> **Prompt**
Provide only the number of lines in the records below that include "target".
◇ ◇ ◇
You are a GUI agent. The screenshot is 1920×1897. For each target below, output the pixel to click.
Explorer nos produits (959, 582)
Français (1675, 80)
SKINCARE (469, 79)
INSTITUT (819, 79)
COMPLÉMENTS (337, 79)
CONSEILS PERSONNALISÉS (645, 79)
◇ ◇ ◇
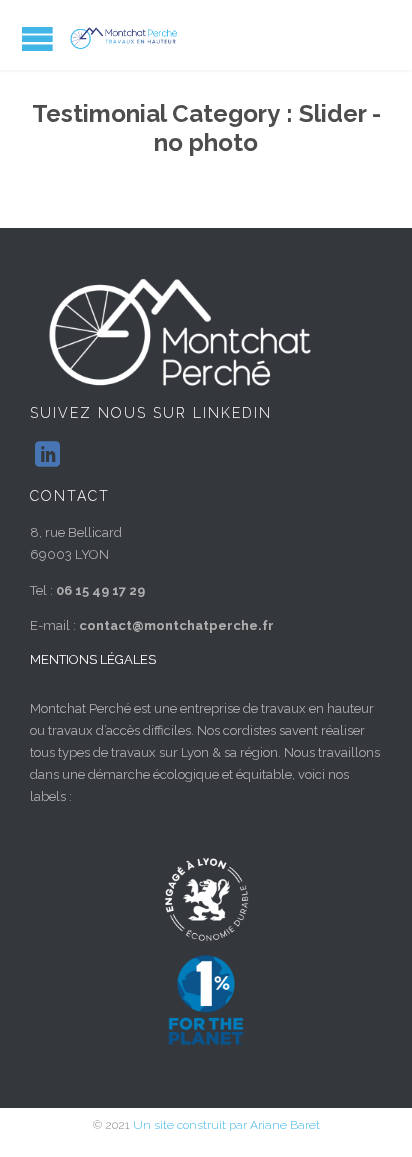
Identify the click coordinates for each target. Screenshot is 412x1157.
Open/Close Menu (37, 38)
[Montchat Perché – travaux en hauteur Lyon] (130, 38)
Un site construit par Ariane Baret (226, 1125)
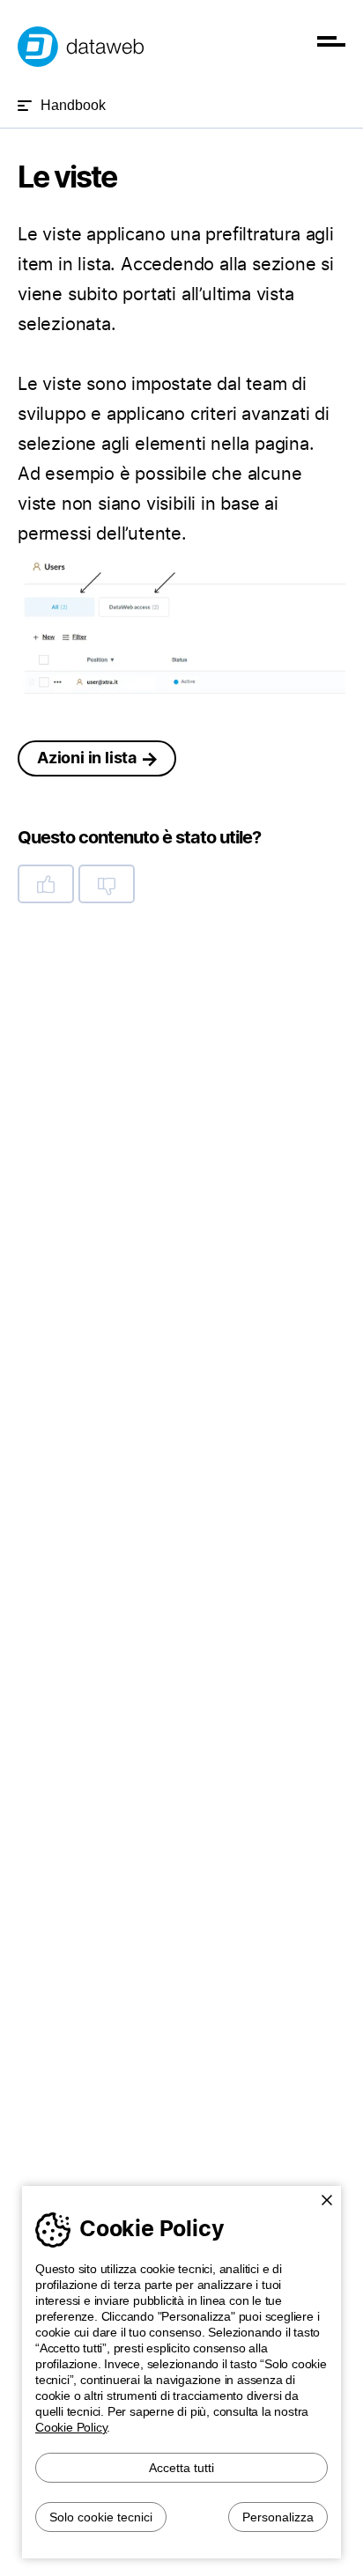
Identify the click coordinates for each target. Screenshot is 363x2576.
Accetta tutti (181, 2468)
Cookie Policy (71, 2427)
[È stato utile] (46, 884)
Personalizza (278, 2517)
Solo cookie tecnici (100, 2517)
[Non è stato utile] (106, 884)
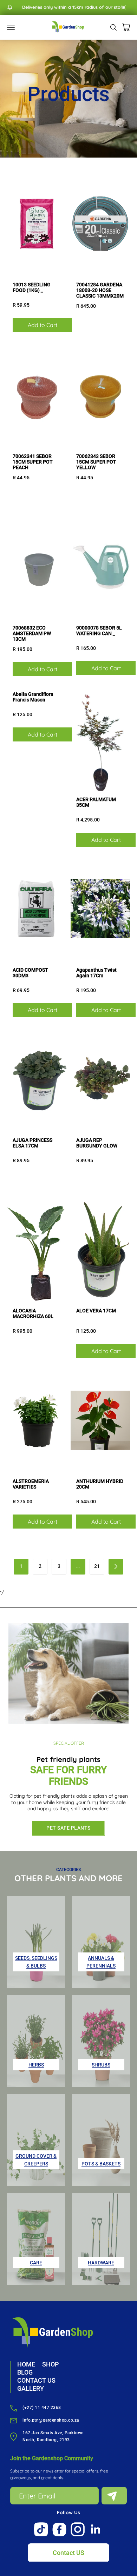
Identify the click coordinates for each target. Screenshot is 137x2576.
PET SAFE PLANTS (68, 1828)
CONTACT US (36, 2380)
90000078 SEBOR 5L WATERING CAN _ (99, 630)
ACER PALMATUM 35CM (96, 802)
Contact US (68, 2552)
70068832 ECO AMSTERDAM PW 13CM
◇ ◇ ◇
> **Expected answer**
4